- _TASK DETAILS_
Every single line below has to be printed once more, exactly.

- _GIVEN RECORDS_

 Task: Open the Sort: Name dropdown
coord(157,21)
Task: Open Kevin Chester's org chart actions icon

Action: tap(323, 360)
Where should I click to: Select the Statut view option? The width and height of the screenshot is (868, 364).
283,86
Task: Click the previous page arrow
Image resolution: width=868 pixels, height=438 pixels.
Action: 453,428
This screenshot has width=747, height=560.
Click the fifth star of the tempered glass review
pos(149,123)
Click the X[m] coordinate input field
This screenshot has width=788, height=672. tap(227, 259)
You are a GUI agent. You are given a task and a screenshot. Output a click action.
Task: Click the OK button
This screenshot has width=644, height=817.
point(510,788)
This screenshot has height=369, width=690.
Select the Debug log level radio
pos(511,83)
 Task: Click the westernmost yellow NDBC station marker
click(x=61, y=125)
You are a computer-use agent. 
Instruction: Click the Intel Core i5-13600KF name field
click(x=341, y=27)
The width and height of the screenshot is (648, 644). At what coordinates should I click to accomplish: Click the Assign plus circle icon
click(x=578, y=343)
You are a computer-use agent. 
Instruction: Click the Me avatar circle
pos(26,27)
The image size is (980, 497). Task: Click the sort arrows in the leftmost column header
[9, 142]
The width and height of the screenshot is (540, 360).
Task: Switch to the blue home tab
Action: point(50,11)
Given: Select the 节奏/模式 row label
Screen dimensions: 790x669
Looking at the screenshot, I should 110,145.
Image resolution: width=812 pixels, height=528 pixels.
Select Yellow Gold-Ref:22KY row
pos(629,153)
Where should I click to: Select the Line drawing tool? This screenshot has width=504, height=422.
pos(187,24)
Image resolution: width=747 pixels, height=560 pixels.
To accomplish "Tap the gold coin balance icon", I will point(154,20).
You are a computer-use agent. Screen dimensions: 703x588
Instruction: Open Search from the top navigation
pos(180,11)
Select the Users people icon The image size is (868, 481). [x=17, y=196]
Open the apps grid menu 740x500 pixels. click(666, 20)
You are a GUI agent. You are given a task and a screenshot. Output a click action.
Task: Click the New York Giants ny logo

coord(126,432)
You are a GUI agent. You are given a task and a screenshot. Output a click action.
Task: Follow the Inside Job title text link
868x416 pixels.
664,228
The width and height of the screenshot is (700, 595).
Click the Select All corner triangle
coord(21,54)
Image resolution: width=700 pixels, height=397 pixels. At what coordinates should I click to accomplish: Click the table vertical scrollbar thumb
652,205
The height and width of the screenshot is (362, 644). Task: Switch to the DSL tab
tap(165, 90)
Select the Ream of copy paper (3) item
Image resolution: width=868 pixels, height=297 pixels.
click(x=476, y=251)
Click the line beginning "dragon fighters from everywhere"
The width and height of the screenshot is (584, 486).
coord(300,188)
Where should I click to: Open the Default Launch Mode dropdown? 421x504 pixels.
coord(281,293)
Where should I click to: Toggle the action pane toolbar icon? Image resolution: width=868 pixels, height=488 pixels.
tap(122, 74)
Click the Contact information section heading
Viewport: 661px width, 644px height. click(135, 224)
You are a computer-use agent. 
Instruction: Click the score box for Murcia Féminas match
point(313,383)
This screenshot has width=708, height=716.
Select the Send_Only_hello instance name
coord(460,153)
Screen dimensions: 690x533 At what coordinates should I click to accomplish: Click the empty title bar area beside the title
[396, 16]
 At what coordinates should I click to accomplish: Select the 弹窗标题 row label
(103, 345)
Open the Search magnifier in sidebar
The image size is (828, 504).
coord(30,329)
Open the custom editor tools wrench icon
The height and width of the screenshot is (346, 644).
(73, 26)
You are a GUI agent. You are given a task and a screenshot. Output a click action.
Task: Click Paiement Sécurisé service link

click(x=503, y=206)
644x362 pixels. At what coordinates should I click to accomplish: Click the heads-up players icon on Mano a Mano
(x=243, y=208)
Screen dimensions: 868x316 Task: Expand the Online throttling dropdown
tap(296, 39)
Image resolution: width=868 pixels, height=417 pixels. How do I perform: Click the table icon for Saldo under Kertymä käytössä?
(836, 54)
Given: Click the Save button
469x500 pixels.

- _EXPECTED OUTPUT_
 Task: Open the Sort: Name dropdown
coord(157,21)
Task: Open Kevin Chester's org chart actions icon

Action: tap(323, 360)
Where should I click to: Select the Statut view option? The width and height of the screenshot is (868, 364).
283,86
Task: Click the previous page arrow
Image resolution: width=868 pixels, height=438 pixels.
Action: 453,428
This screenshot has width=747, height=560.
Click the fifth star of the tempered glass review
pos(149,123)
Click the X[m] coordinate input field
This screenshot has width=788, height=672. tap(227, 259)
You are a GUI agent. You are given a task and a screenshot. Output a click action.
Task: Click the OK button
This screenshot has width=644, height=817.
point(510,788)
This screenshot has height=369, width=690.
Select the Debug log level radio
pos(511,83)
 Task: Click the westernmost yellow NDBC station marker
click(x=61, y=125)
You are a computer-use agent. 
Instruction: Click the Intel Core i5-13600KF name field
click(x=341, y=27)
The width and height of the screenshot is (648, 644). At what coordinates should I click to accomplish: Click the Assign plus circle icon
click(x=578, y=343)
You are a computer-use agent. 
Instruction: Click the Me avatar circle
pos(26,27)
The image size is (980, 497). Task: Click the sort arrows in the leftmost column header
[9, 142]
The width and height of the screenshot is (540, 360).
Task: Switch to the blue home tab
Action: point(50,11)
Given: Select the 节奏/模式 row label
Screen dimensions: 790x669
Looking at the screenshot, I should 110,145.
Image resolution: width=812 pixels, height=528 pixels.
Select Yellow Gold-Ref:22KY row
pos(629,153)
Where should I click to: Select the Line drawing tool? This screenshot has width=504, height=422.
pos(187,24)
Image resolution: width=747 pixels, height=560 pixels.
To accomplish "Tap the gold coin balance icon", I will point(154,20).
You are a computer-use agent. Screen dimensions: 703x588
Instruction: Open Search from the top navigation
pos(180,11)
Select the Users people icon The image size is (868, 481). [x=17, y=196]
Open the apps grid menu 740x500 pixels. click(666, 20)
You are a GUI agent. You are given a task and a screenshot. Output a click action.
Task: Click the New York Giants ny logo

coord(126,432)
You are a GUI agent. You are given a task and a screenshot. Output a click action.
Task: Follow the Inside Job title text link
868x416 pixels.
664,228
The width and height of the screenshot is (700, 595).
Click the Select All corner triangle
coord(21,54)
Image resolution: width=700 pixels, height=397 pixels. At what coordinates should I click to accomplish: Click the table vertical scrollbar thumb
652,205
The height and width of the screenshot is (362, 644). Task: Switch to the DSL tab
tap(165, 90)
Select the Ream of copy paper (3) item
Image resolution: width=868 pixels, height=297 pixels.
click(x=476, y=251)
Click the line beginning "dragon fighters from everywhere"
The width and height of the screenshot is (584, 486).
coord(300,188)
Where should I click to: Open the Default Launch Mode dropdown? 421x504 pixels.
coord(281,293)
Where should I click to: Toggle the action pane toolbar icon? Image resolution: width=868 pixels, height=488 pixels.
tap(122, 74)
Click the Contact information section heading
Viewport: 661px width, 644px height. click(135, 224)
You are a computer-use agent. 
Instruction: Click the score box for Murcia Féminas match
point(313,383)
This screenshot has width=708, height=716.
Select the Send_Only_hello instance name
coord(460,153)
Screen dimensions: 690x533 At what coordinates should I click to accomplish: Click the empty title bar area beside the title
[396, 16]
 At what coordinates should I click to accomplish: Select the 弹窗标题 row label
(103, 345)
Open the Search magnifier in sidebar
The image size is (828, 504).
coord(30,329)
Open the custom editor tools wrench icon
The height and width of the screenshot is (346, 644).
(73, 26)
You are a GUI agent. You are given a task and a screenshot. Output a click action.
Task: Click Paiement Sécurisé service link

click(x=503, y=206)
644x362 pixels. At what coordinates should I click to accomplish: Click the heads-up players icon on Mano a Mano
(x=243, y=208)
Screen dimensions: 868x316 Task: Expand the Online throttling dropdown
tap(296, 39)
Image resolution: width=868 pixels, height=417 pixels. How do I perform: Click the table icon for Saldo under Kertymä käytössä?
(836, 54)
Given: Click the Save button
469x500 pixels.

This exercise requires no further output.